中村天風師の自伝小説を借りた。真夜中、少しだけ眺めるつもりで読み始めたら、ページをめくる手が止まらない。気がつくと、一気に全部を読み終えていた。
このところ、天風師の本を読み漁っている。そこに書いてある言葉は「当たり前」の事ばかり。積極的に生きろ、という事。子どもの頃から、親や先生から散々言われてきた事ばかりだ。
ただ、大人になってみると、積極的に生きなければいけない、と分かっていても、つい口にするのは消極的な言葉ばかり。
救いを外に向けてみれば口癖を変える事が大切、とのこと。まだ世間を知らなかった若い私はなんとなく始めてみた。しかしその思いは長くは続かず結局またそれまでの自分に戻ってしまっていた。
今カラダが少し動くようになり、それまで知らなかった感覚を意識できるようになって、自分の意識の向いていた方向が間違っていた事に気がついた。

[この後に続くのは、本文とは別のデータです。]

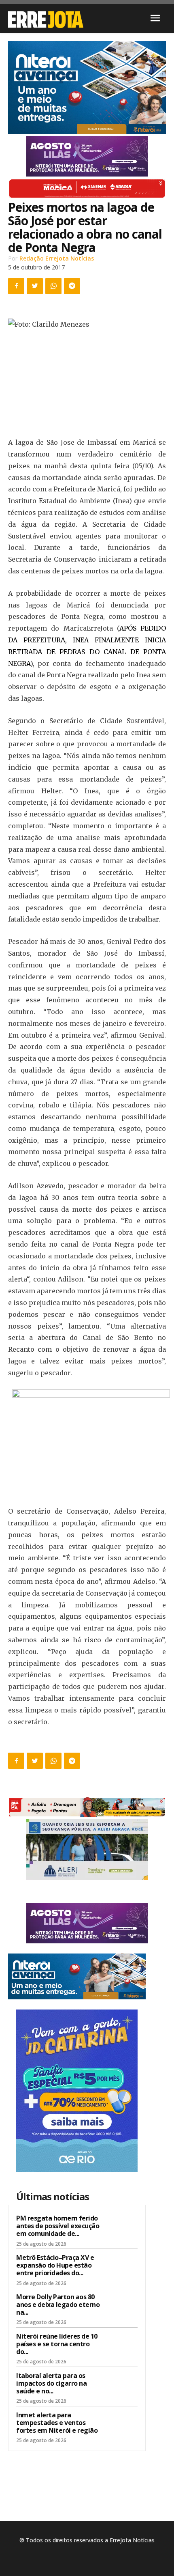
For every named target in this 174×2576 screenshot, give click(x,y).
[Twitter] (35, 286)
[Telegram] (72, 286)
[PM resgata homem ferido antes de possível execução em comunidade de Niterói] (122, 2228)
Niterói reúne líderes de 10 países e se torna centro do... (57, 2344)
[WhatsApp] (53, 286)
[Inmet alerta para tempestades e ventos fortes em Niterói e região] (122, 2425)
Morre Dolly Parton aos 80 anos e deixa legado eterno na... (58, 2304)
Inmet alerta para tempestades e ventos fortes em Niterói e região (57, 2422)
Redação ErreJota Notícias (56, 258)
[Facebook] (16, 286)
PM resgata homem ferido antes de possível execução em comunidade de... (57, 2226)
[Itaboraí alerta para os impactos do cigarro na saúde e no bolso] (122, 2386)
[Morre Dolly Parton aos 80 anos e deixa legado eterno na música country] (122, 2307)
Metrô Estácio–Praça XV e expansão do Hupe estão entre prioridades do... (55, 2265)
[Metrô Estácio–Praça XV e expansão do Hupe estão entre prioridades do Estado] (122, 2268)
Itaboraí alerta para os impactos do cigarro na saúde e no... (51, 2383)
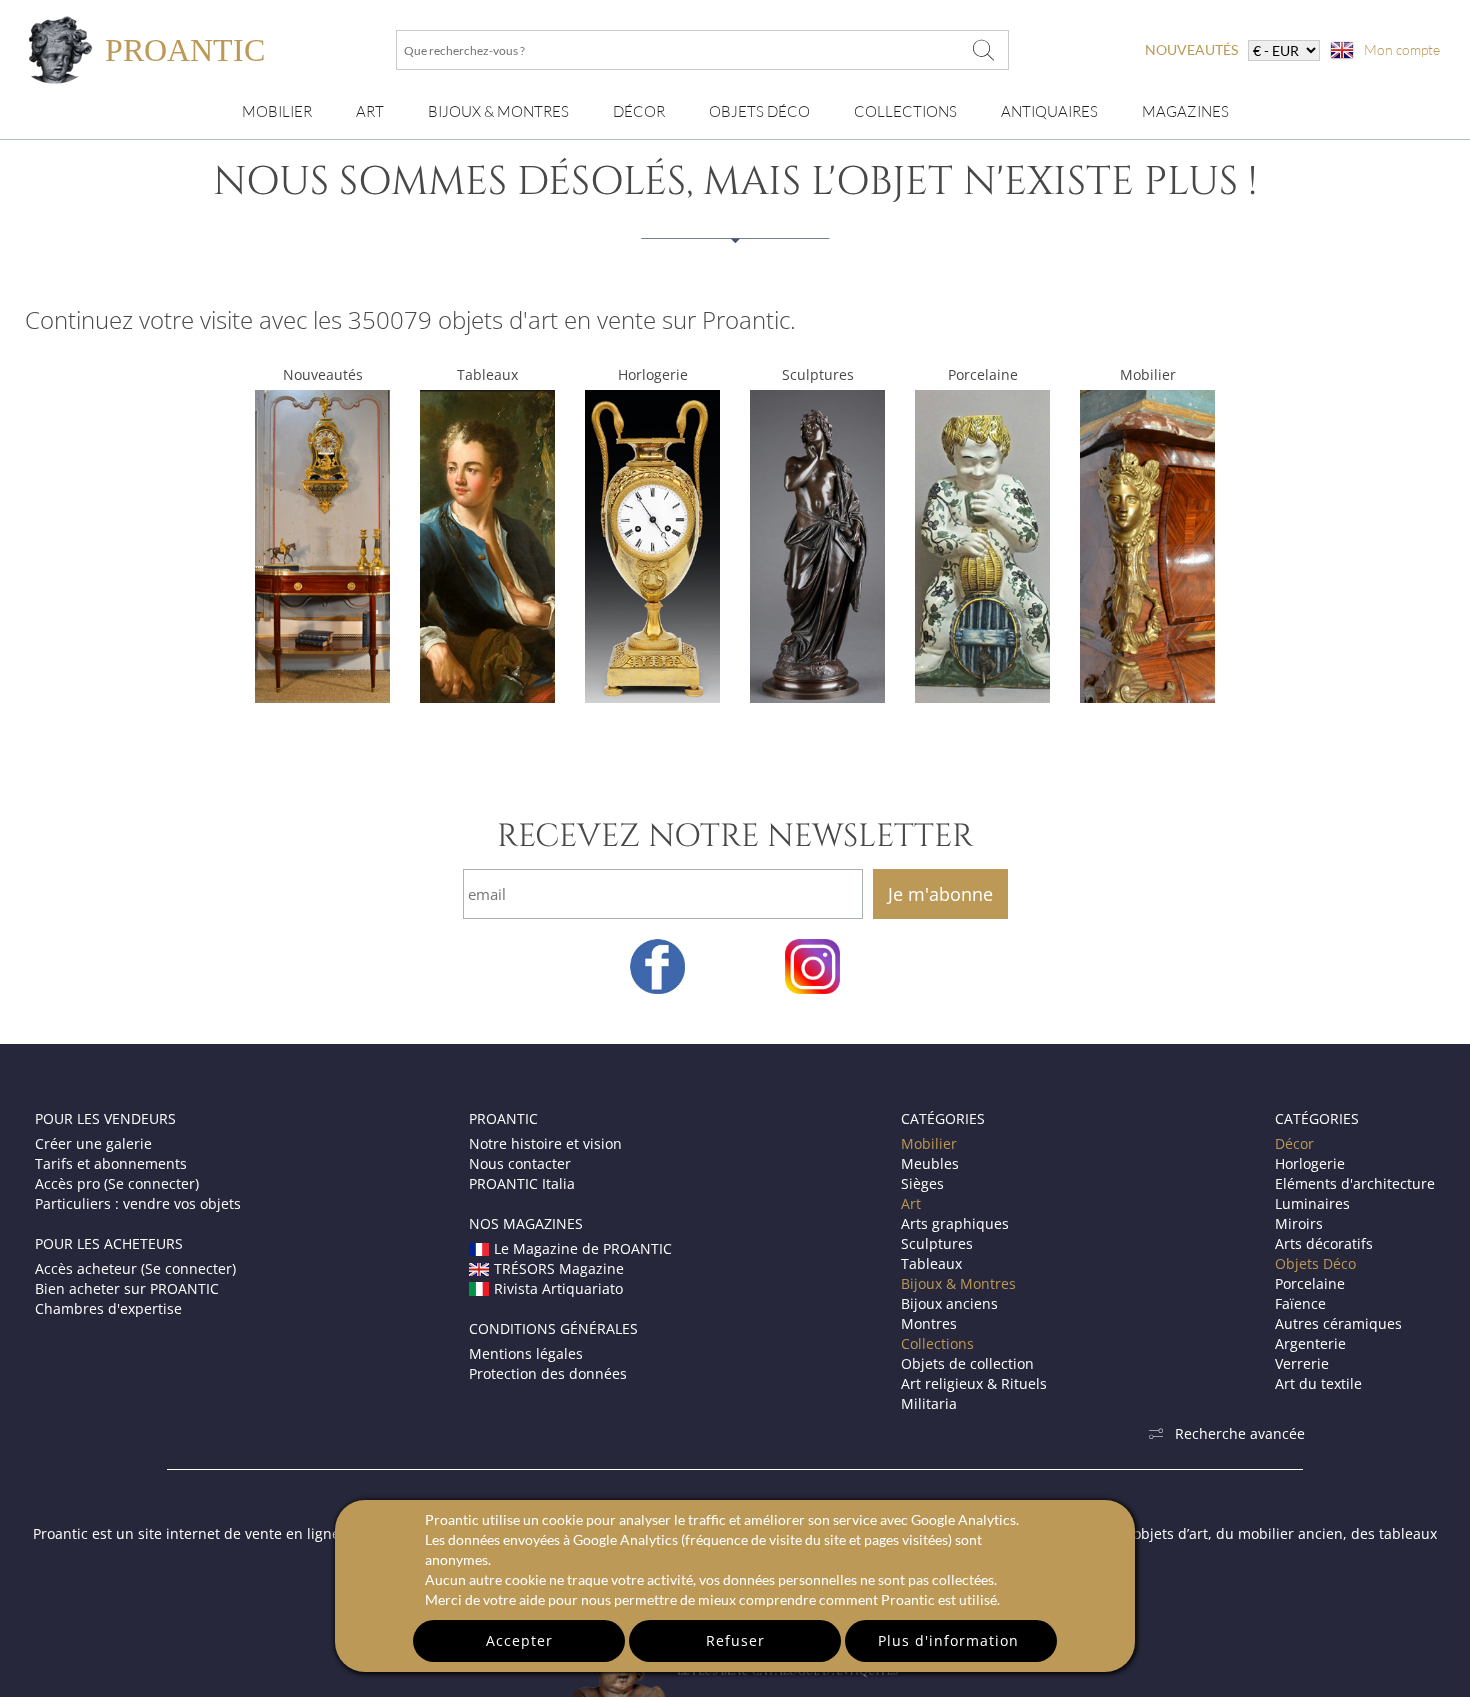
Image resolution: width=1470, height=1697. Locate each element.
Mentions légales (526, 1353)
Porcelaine (983, 374)
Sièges (922, 1183)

言葉から始める、というのも同じなんだ!やっとそこにたどり着いた感がある。自分が嫌なところにフォーカスをすれば、どうしても嫌な気持ちが出てくる。嫌な気持ちが出てきたところに前向きな言葉はつかえない。弱かったから。
カラダの稽古を通じて見てきたものも、フォーカスの移動だった。抑えられた手を見て、イヤだな、と思う。どうしよう、困ったな、とも思う。稽古を始める前までは「光」が無かった。でもそこにはまだまだ可能性があった。カラダはちゃんと動くんだ、という光が。
アタマは消極的だったかもしれない。でもカラダはちゃんと動くように出来ている。ただ、その動くカラダを見てあげていなかっただけ。
カラダのどこをみるのか、その方向。ココロのどこをみるのかその方向。その舵取りをするのはアタマであり、言葉なのかもしれない。